35 thoughts on “I Saved Alternate-History Threads”

  1. I Saved the Hindenburg.

    The result: Airships are still considered a viable (and eco-friendly) way to travel.

    Why I did it: Because airships.

    How I did it: Even today the exact cause of the Hindenburg explosion is unknown, ranging from sabotage to lightning strike. Therefore, I may need to come up with several precautions.

    The simplest method would be to ensure that the airship is filled with helium. It had already been discovered. If 1930s methods are not sufficient to produce enough helium, it may be necessary to introduce modern methods.

    If this is unfeasible and a smaller, less intrusive fix is necessitated, I could arrange for the Hindenburg to be coated in fire retardant materials. If none are available/too expensive…

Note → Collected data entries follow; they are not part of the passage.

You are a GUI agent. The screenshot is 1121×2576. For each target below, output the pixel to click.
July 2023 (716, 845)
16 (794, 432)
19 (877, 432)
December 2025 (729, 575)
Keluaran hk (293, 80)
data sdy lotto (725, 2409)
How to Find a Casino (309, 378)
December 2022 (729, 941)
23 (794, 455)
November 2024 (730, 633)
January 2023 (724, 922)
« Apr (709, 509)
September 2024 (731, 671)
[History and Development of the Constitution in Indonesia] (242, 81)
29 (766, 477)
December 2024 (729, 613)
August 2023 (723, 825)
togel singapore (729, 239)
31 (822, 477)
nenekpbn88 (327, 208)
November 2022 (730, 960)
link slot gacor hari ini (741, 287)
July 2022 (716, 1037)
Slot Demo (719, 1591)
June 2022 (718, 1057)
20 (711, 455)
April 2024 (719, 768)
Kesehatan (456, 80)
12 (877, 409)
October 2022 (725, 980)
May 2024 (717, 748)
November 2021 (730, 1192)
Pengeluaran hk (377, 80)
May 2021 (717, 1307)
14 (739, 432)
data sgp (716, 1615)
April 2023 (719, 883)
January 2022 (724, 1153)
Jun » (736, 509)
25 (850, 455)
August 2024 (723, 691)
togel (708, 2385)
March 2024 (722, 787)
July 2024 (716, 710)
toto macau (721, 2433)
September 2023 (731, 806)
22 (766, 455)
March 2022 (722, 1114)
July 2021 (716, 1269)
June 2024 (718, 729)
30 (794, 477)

    As a last ditch effort, I can mess with its flight schedule and either divert it or keep it from making that fatal flight.

    Pie 0
    Squid 0
    1. It seems that the “you” in this analysis must be some early 20th-century figure with the power to make such changes. I’m not sure exactly who, if anybody, that would be — but a 21st-century teen transported back in time might have trouble pulling it off.

      Is it possible that, even blessed with your knowledge of the past, nobody had the skill, authority, and persuasive ability to save the Hindenburg?

      Pie 0
      Squid 0
      1. It would be interesting to ask, which popular method of travel would result in more deaths, airships/blimps or airplanes/jets? Perhaps some divine intervention was saving us from some future disaster much worse than the Hindenburg. Think about it, it would be like running out of fossil fuels. We get used to airships, but they’re so dangerous that everyone stops using them (equivalent to running out of fossil fuels). We’d be behind in airplane development, and pretty screwed.

        And that makes me wonder what could have saved us from doomed fossil fuels.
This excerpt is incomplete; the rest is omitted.